## [Set task]
Turn the rows from the line containing "Task: Select Step 03 which channels node" through the end of the rows into a JSON list of strings, one string per line, skipping blank lines and leaving out the pictures.

## [Rows for finding displayed items]
------------------------------------------------------------------------
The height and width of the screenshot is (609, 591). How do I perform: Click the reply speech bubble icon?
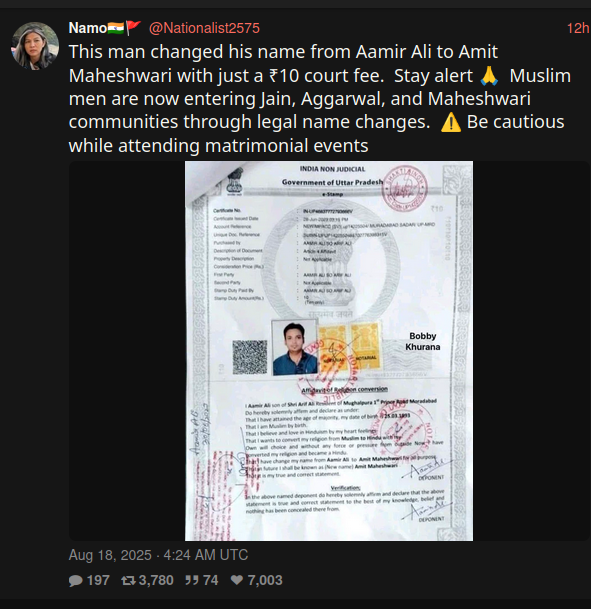click(75, 580)
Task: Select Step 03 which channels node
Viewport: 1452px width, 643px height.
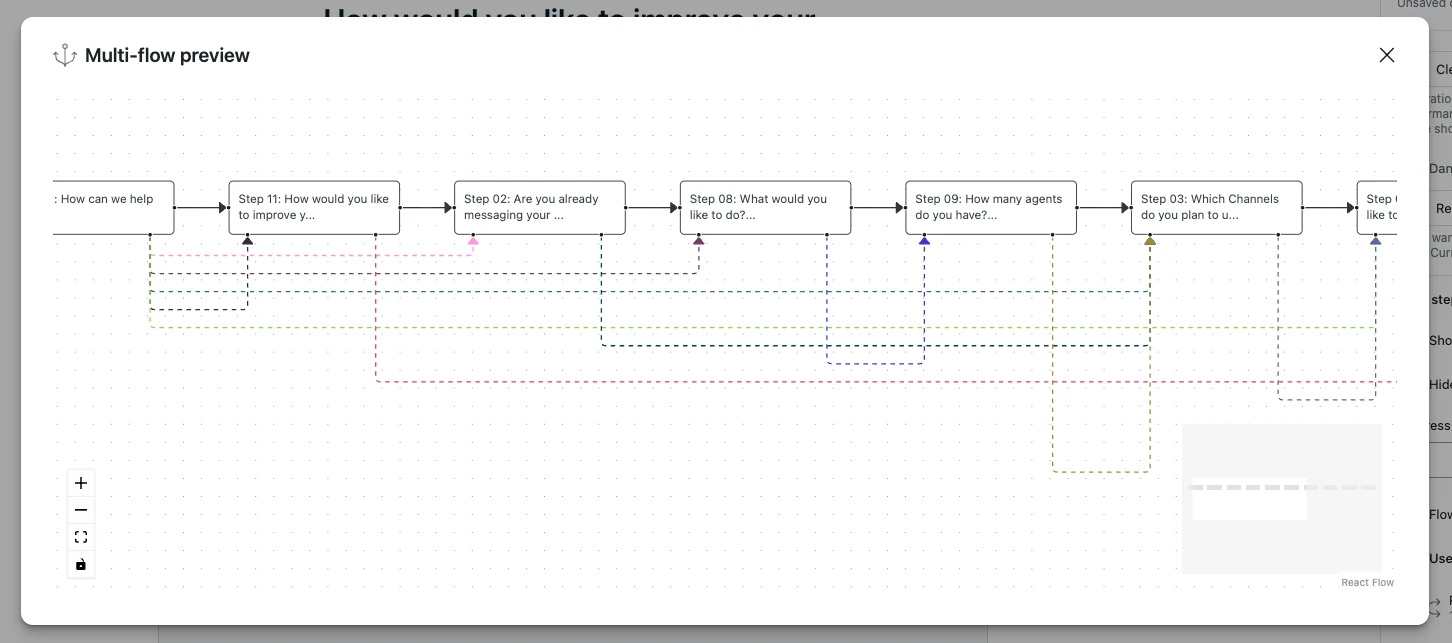Action: click(x=1216, y=207)
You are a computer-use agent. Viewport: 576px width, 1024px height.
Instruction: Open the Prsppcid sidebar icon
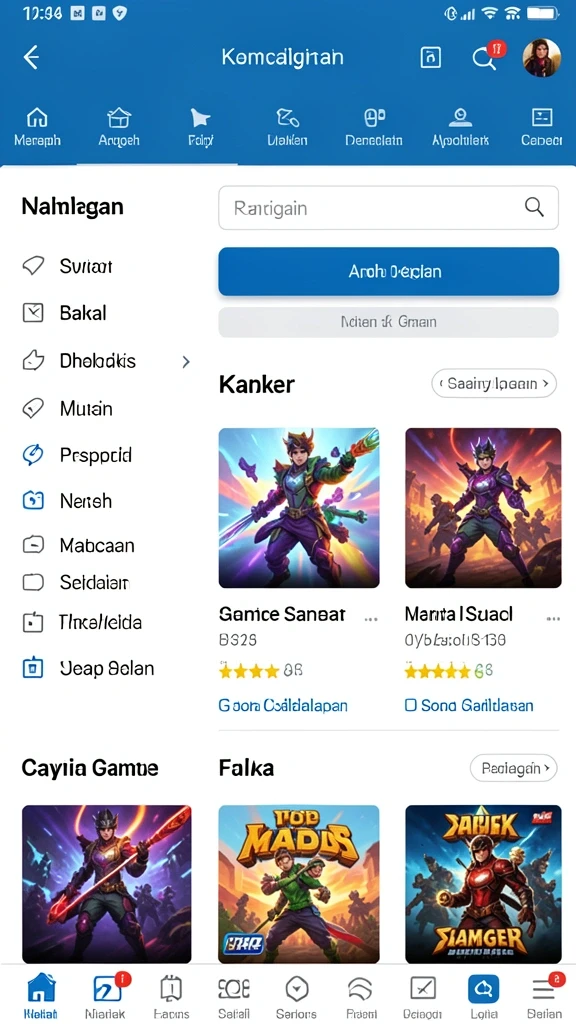33,455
------------------------------------------------------------------------
## [Output]
[
  "Task: Select Step 03 which channels node",
  "Viewport: 1452px width, 643px height.",
  "Action: click(x=1216, y=207)",
  "You are a computer-use agent. Viewport: 576px width, 1024px height.",
  "Instruction: Open the Prsppcid sidebar icon",
  "33,455"
]